In un ventennio 14 omicidi e 3 arresti
UDINE. La lunga scia di sangue che ha tinto di rosso il Friuli cominciò nel settembre 1971 e seguitò a scorrere fino al settembre di venti anni più tardi, mietendo 14 vittime. Donne che si muovevano nel mondo della prostituzione, ma non solo: fra loro c’erano casalinghe e ragazze comuni la cui unica colpa era stata quella di aver avuto incontri occasionali con alcuni uomini, l’ultimo dei quali si era rivelato fatale. Per gran parte di loro i familiari ancora attendono che sia fatta giustizia.
Solo tre di questi assassini furono arrestati. Ed è bene parlare al plurale perché, sia per l’arco di tempo considerato, sia per le modalità con cui queste donne furono uccise, è probabile che a colpire siano state mani diverse. Alcune vittime furono infatti strangolate, altre furono sgozzate, fra loro quattro corpi vennero straziati post mortem.
È con Irene Belletti, che morì nel settembre 1971 dopo essere stata colpita da una serie di fendenti che la raggiunsero in più punti, principalmente alla schiena, che tutto ebbe inizio. Nel novembre dell’anno successivo Elsa Moruzzi fu strangolata, Eugenia Tilling morì nel dicembre 1975, accoltellata alla gola, e appena nove mesi più tardi morì anche Maria Luisa Bernardo, pugnalata in varie parti del corpo. Era il settembre del ’76.

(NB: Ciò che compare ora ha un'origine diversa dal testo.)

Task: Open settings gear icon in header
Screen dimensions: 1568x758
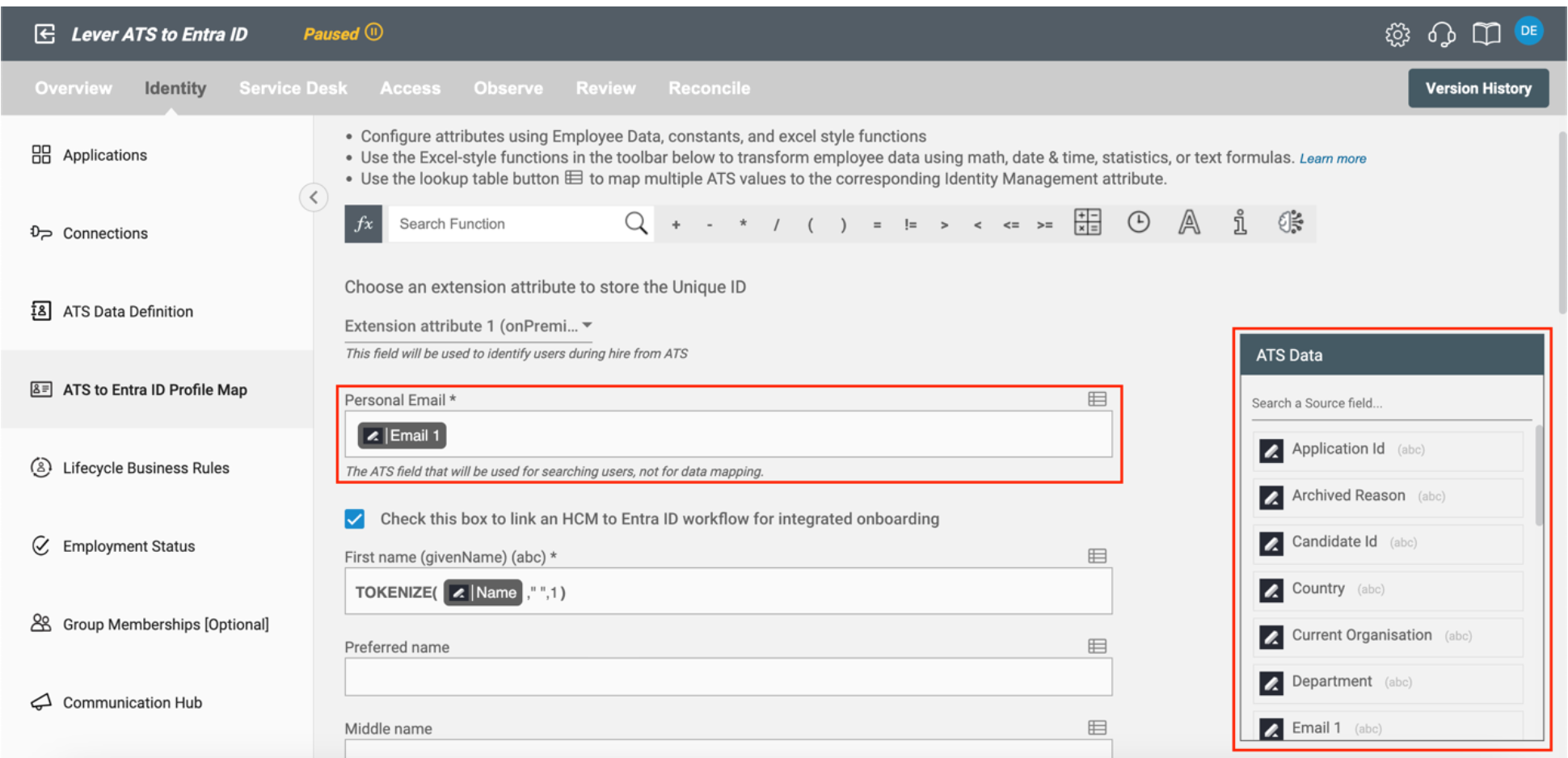Action: [1397, 35]
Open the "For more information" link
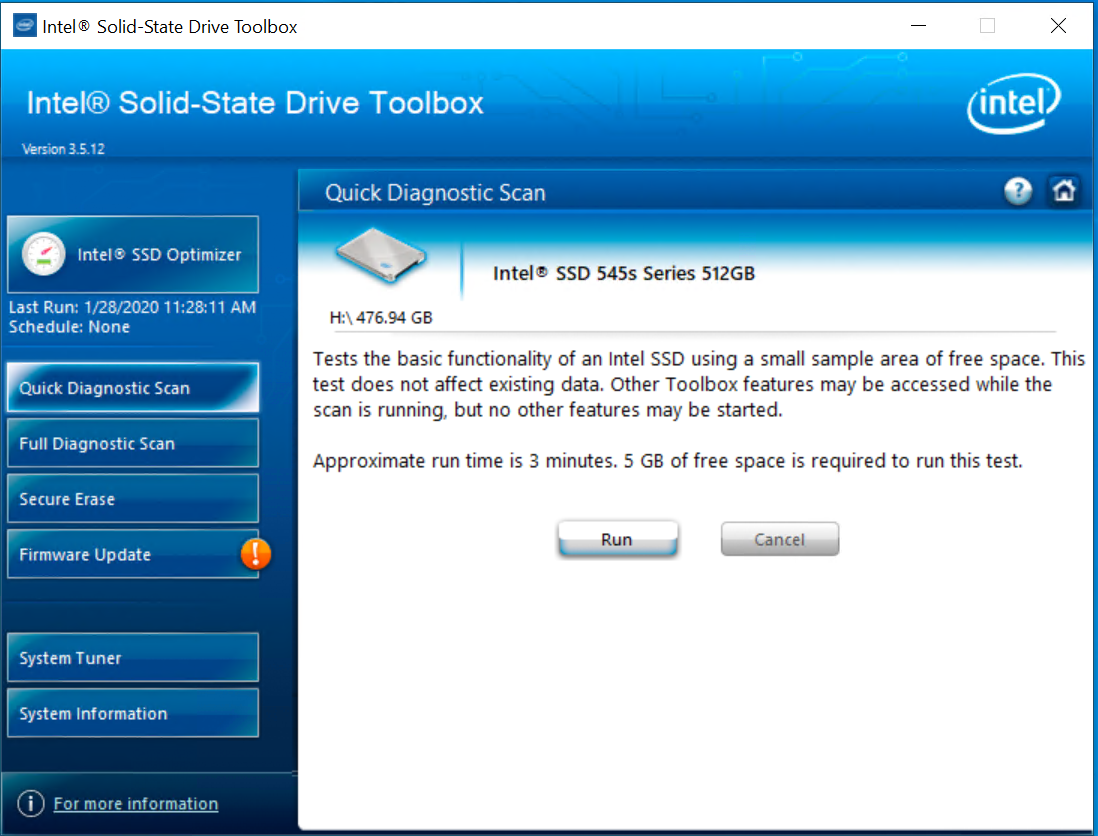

La stessa identica sorte toccò a Jaqueline Brechbullher nel settembre 1979, cinque mesi più tardi a Maria Carla Bellone che fu trovata in un lago di sangue con la gola tagliata. L’assassino, però, stavolta aveva infierito su quel corpo profanandolo con un taglio che, dall’addome, scendeva fino al pube. Quello di Wilma Ghin, maranese trovata carbonizzata nella discarica di Gradisca di Sedegliano nel marzo 1980 fu caso anomalo: si trattava di una ragazza che era scomparsa dalla sala da ballo di Mereto di Capitolo. In un primo momento venne indiziato tale un giovane pugliese, in seguito scagionato, già arrestato in precedenza per reati che riguardavano la persona e reati inerenti alla prostituzione, ma lei con quell’ambiente non aveva nulla a che fare.
Quel taglio all’addome praticato su un cadavere sgozzato, come un marchio, ricomparve nel gennaio 1983 con Luana Giamporcaro. Dopo di lei, nel maggio 1984 morì strangolata Maria Bucovaz e nel settembre dello stesso anno fu uccisa Matilde Zanette. Per quel caso venne arrestato Gianluigi Sebastianis. Quindi altre morti: quella di Stojanka Joksimovic, strangolata nel dicembre 1984, quella di Aurelia Janushewiz trovata nel marzo 1985 sgozzata e con il taglio all’addome, come del resto Marina Lepre nel febbraio 1989. L’ultima della tragica serie fu Nicla Perabò nel settembre 1991, strangolata e sotterrata. Per quell’omicidio fu arrestato Bruno Leita.
La strage è proseguita ancora con modi e tempi che esulano da questo filone. Basti citare i casi dell’albanese Ana Rukovic ritrovata nelle campagne di Bertiolo nel 1996, di Donatella Cordenons nel 2004, strangolata, spogliata e gettata nel Ledra, infine Duana Alexiu e Ilena Vecchiato, massacrate dalla balestra di Ramon Berloso, morto suicida nel 2010. (a.c.)